Filipino television and film director

Zig Madamba Dulay (born January 2, 1987) is a Filipino independent filmmaker, TV director, producer, screen writer, film editor and cinematographer. He is known for directing and writing several acclaimed Indie films such as The Bit Player, Black Rainbow, Missing, Bambanti and Bagahe. Dulay has directed and written several television series for GMA Network, where he serves as one of the head-writers and resident director. He has gained nationwide recognition after directing a fantasy drama series Maria Clara at Ibarra and the award-winning movies Firefly and Green Bones.

==Early life and education==
Zig Madamba Dulay was born on January 2, 1987, in Santiago, Isabela, to a family of farmers. He is the 10th of 11 siblings. He pursued college as a scholar at the University of the Philippines Baguio and earned his degree in Communication, majoring in Journalism. He later obtained his Master of Arts in Creative Writing and Film from the University of the Philippines Diliman.

During his stay in UP Diliman, he became a protégé of script writer and director Armando "Bing" Lao, the founder of Found Story scriptwriting workshops. Dulay credited all his achievements to his late mentor.

==Career==

===Early work (2011–2021)===
Dulay began his career in the entertainment industry in 2009. In 2014, he worked as a co-director for the television series Sa Puso ni Dok.

===Breakthrough in television (2022)===
At the age of 36, Zig Dulay achieved significant recognition when he became the director of the Philippine television historical drama portal fantasy series Maria Clara at Ibarra.

In February, Dulay was invited as International Jury member at the 28th Vesoul International Film Festival in France.

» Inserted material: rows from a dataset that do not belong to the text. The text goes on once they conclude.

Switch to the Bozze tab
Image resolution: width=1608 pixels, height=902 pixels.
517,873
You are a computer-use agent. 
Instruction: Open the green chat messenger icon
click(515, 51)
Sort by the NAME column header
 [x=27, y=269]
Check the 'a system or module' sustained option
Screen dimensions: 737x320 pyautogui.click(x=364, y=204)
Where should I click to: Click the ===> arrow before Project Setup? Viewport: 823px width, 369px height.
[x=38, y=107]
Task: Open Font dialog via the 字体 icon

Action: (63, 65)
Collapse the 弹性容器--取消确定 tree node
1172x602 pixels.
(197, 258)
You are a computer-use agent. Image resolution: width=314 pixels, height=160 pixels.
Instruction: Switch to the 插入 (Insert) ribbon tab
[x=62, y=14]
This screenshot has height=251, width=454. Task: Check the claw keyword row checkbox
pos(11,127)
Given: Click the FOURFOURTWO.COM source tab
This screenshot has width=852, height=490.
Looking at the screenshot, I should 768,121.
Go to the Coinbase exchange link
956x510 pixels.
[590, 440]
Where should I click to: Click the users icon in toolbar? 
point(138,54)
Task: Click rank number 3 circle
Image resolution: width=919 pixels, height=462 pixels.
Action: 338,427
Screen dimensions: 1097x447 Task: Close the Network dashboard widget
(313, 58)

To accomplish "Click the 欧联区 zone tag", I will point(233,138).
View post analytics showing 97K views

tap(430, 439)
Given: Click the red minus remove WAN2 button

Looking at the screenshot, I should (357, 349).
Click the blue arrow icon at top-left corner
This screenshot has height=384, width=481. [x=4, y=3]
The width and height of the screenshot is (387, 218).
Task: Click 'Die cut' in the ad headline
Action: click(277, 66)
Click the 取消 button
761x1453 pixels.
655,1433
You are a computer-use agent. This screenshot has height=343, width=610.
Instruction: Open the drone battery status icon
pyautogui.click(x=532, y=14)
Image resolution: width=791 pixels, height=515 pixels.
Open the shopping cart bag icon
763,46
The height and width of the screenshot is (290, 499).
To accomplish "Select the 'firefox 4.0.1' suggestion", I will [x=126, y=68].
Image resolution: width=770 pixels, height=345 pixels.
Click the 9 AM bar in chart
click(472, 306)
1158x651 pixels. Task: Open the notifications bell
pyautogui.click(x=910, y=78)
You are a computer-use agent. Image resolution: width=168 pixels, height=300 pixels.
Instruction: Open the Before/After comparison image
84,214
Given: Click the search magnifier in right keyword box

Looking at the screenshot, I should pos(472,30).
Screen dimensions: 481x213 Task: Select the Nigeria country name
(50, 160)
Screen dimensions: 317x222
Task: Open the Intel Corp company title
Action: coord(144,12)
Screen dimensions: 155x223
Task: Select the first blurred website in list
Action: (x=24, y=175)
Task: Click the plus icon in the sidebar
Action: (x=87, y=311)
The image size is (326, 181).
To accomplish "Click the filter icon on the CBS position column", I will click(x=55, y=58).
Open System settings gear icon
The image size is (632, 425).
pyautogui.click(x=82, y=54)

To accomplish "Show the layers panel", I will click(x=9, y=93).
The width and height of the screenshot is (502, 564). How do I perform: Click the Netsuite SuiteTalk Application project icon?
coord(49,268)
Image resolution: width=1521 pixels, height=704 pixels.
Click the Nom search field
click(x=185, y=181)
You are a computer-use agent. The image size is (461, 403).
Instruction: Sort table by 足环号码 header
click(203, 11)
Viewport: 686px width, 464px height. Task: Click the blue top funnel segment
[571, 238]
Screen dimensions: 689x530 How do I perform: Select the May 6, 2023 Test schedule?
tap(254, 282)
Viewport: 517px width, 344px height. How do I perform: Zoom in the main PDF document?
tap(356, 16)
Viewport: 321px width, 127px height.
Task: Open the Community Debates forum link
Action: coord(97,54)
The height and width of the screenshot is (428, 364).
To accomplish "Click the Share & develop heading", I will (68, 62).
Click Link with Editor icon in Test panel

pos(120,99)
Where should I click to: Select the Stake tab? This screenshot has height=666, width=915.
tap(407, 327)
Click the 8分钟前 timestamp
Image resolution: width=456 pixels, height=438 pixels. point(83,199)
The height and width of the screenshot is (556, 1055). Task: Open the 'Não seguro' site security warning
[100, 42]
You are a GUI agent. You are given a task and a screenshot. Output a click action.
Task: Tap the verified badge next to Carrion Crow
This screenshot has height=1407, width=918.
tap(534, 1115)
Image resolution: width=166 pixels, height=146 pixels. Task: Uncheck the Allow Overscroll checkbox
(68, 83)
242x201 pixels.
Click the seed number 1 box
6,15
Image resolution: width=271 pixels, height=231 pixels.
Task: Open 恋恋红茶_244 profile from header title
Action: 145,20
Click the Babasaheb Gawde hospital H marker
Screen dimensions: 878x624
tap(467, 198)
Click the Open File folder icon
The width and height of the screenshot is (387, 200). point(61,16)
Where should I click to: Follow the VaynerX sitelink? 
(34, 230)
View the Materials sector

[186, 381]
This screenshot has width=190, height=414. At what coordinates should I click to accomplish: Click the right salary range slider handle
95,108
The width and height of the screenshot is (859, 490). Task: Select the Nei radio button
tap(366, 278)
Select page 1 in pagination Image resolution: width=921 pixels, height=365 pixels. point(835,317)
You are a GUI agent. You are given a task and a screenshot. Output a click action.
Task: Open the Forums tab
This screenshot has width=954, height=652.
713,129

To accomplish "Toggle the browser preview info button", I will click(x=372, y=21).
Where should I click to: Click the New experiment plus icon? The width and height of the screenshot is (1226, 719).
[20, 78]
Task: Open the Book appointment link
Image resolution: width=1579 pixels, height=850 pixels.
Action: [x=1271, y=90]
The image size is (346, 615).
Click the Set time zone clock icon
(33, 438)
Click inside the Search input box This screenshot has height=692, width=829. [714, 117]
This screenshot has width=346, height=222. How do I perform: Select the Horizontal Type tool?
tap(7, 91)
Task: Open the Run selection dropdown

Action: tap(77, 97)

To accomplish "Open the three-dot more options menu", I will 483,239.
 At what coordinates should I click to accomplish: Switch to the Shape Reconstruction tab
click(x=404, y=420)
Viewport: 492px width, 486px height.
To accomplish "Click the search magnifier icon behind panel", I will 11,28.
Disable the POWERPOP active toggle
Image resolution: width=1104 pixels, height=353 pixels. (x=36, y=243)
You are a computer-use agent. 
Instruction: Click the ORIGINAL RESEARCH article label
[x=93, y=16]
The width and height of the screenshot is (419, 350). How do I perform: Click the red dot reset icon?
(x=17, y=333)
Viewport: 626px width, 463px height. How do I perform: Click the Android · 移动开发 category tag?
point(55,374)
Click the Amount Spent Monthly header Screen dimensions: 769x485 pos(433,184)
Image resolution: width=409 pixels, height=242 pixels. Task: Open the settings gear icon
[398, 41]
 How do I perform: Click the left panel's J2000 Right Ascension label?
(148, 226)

By September 2022, He presided as one of the jurors of Pista ng Pelikulang Pilipino (PPP) for Sine ng Kabataan.

===Recent work and recognition (2023–present)===
Following his success with Maria Clara at Ibarra, Dulay directed the award-winning film Firefly in 2023. In recognition of his contributions to Philippine cinema and television, he was named among The Outstanding Young Men (TOYM) 2024 in the Culture and Arts: TV and Film category.

Dulay served as Jury member at the 2023 Kaş International Film Festival in Turkey.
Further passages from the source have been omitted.